# Overtired / Overstimulated Baby



## megbritton (Oct 11, 2008)

First, let me say that my husband and I have made the decision to bedshare with our son, and we're loving it.

When he was 2-3 weeks old, he would fall asleep anywhere / anytime, and it wasn't a problem. He would fall asleep, and we would take him to bed when we were ready. Now, he's starting to get overstimulated / overtired more easily. I want to be sensitive to his sleep needs, and expecting him to fall into a restful sleep in my arms with the TV and lights on isn't realistic anymore.

My question: While I don't feel like a baby should sleep alone (in a crib, in a separate room, etc.), I would like for my little one to be able to FALL asleep alone...for naps, when I'm not ready to go to sleep with him at 7pm, etc. He's now two months old...am I being unreasonable? Is my only option to lie down with him at 7pm? I'm concerned about creating bad habits / over-dependency, but I'm also not willing to let him cry it out.

Any advice?


----------



## MeepyCat (Oct 11, 2006)

It can take quite a while for a baby to learn to fall asleep alone. Two months does seem young for that to me. I only have the one kid, and I know all kids are different, but mine really had to be *put* to sleep when he was that little. He wasn't going all by himself.

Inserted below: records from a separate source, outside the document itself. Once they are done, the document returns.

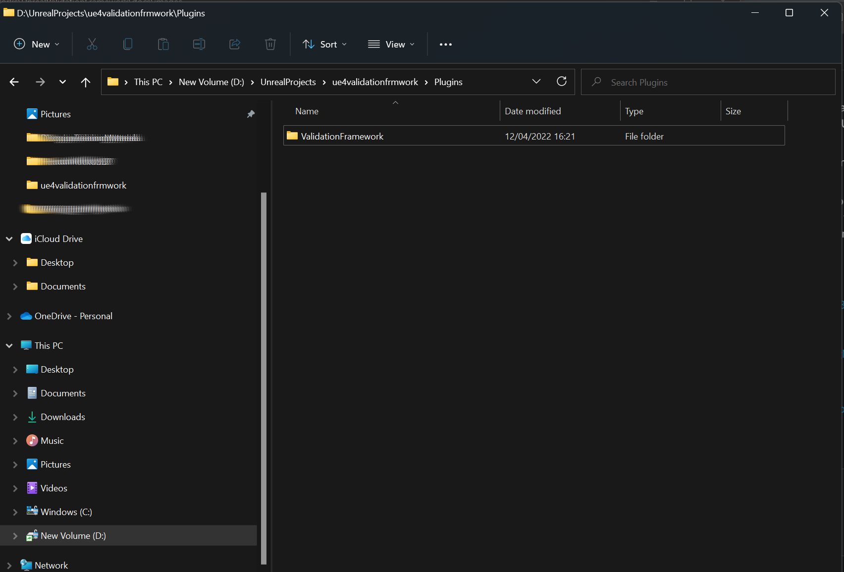
Task: Click the Copy icon in toolbar
Action: [x=128, y=45]
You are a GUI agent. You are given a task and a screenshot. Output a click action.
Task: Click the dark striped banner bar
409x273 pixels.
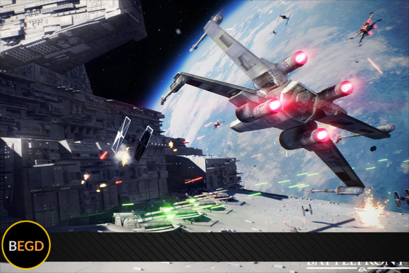tap(224, 246)
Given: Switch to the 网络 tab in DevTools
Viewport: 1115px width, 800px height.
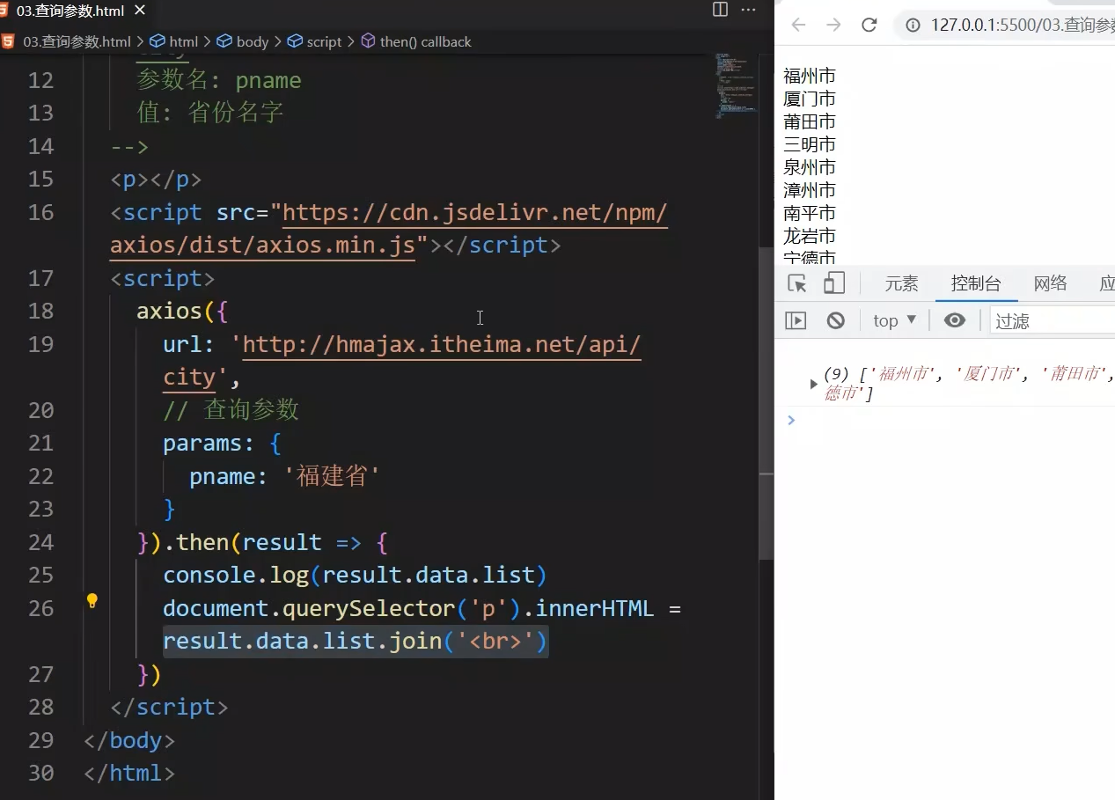Looking at the screenshot, I should tap(1049, 283).
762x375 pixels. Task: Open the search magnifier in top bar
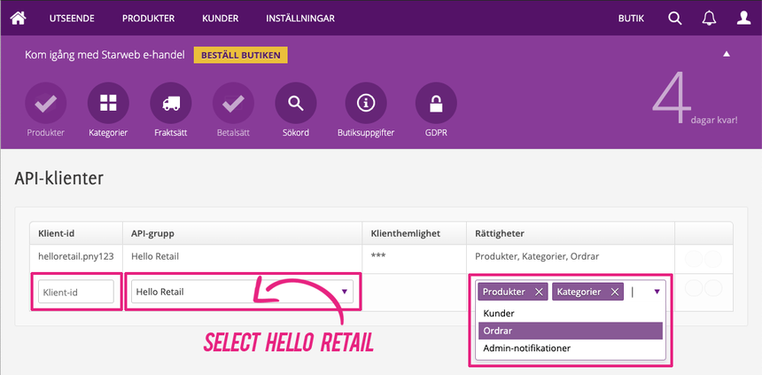675,19
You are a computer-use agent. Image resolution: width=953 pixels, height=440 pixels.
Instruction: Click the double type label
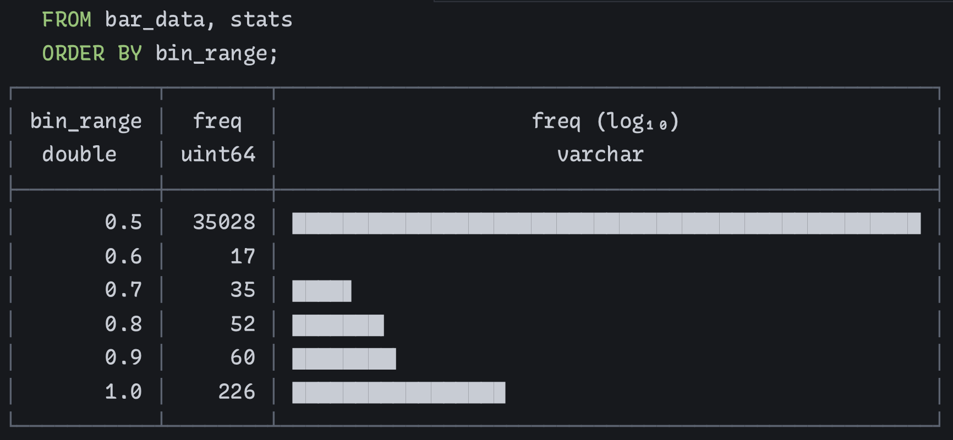tap(79, 155)
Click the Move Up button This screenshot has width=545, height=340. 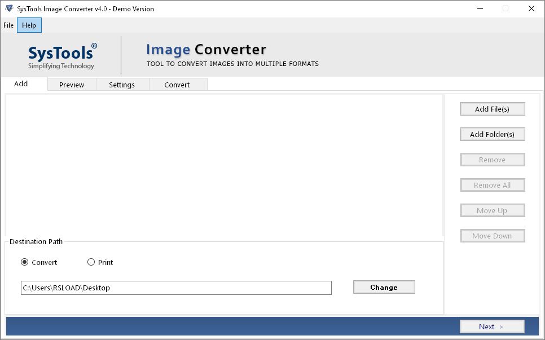click(x=492, y=210)
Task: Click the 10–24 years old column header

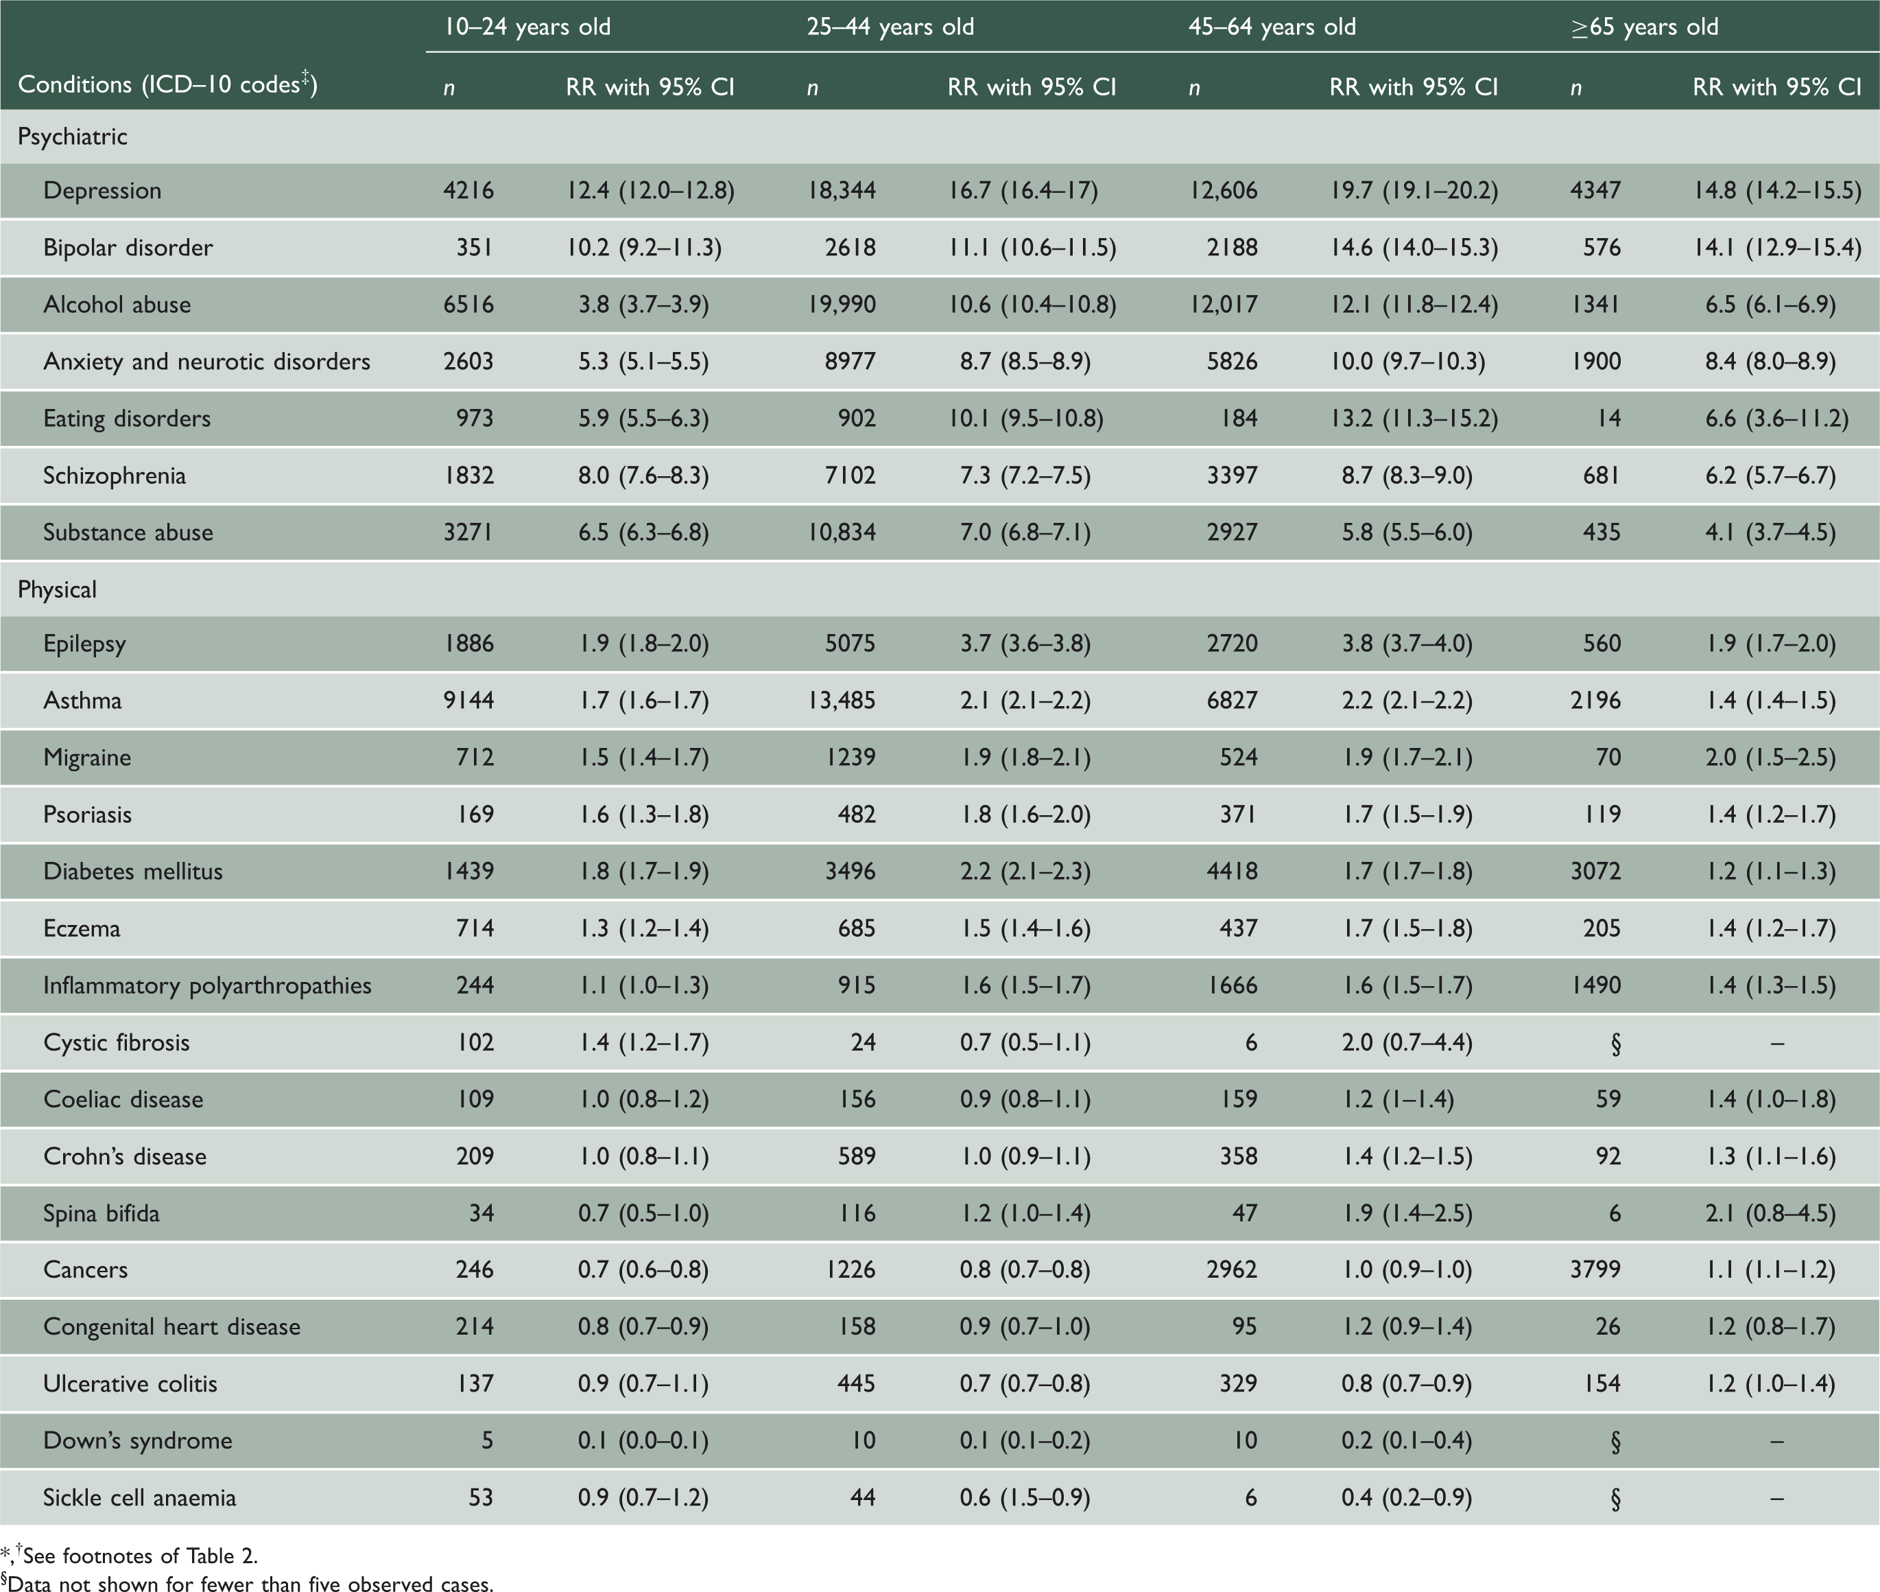Action: click(x=527, y=27)
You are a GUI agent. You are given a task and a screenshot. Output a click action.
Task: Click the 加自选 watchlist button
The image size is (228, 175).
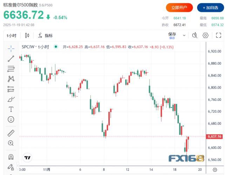click(x=210, y=7)
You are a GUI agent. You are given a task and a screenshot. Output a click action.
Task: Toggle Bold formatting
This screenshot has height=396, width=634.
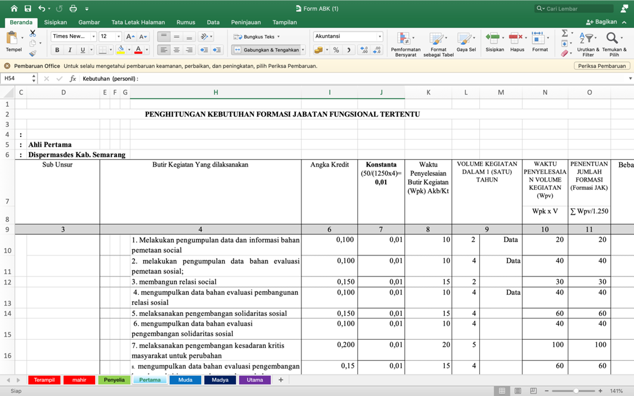[x=57, y=50]
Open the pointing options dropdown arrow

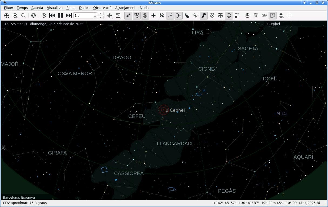[x=112, y=17]
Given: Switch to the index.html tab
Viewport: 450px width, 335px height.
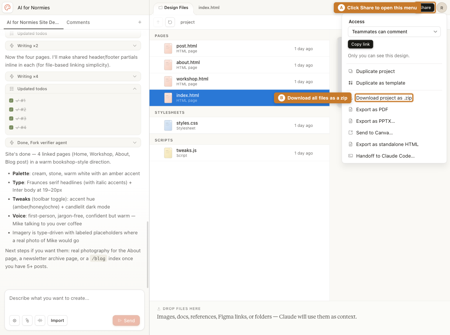Looking at the screenshot, I should pyautogui.click(x=209, y=7).
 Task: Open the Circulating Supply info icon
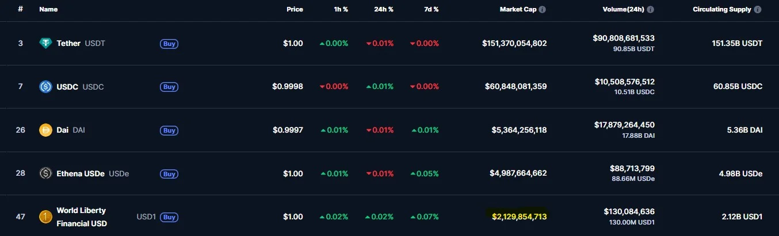758,10
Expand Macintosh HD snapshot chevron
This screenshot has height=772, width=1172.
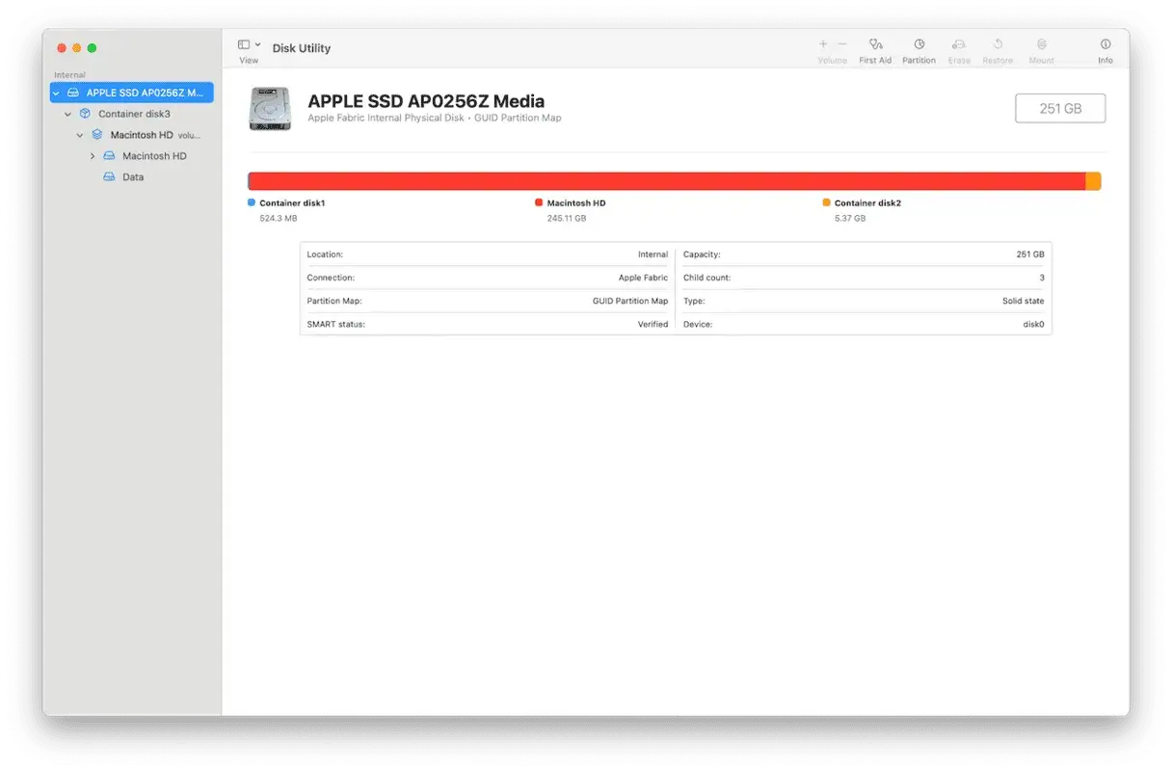coord(93,156)
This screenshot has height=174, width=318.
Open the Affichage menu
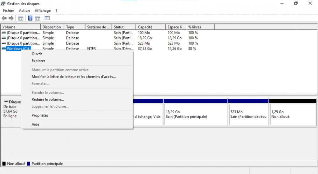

The thing that saved our lives and sanity when DS was little was swaddling. A firm double-blanket swaddle, a little nursing and he could generally be counted on to conk right out. Of course, babies sleep more than their parents need to, and lying awake in the dark because the baby's sleeping can be an awfully aggravating exercise. While your son may not fall asleep with the lights and the tv on, is it possible he would stay asleep that way? Would a wrap or a sling be a good solution? Or, if you prefer, a bassinet, or a bouncy chair...

We had a pack n' play in the living room for a while, which DS went into when he was sleeping, and we had a nursery with a crib we used for naps.

I wouldn't worry about "bad habits" or "overdependency." Your child is two months old. He is genuinely entirely dependent on the people around him. It is a rare child who doesn't strike out independently when ready.


----------



## sept15lija (Jun 21, 2008)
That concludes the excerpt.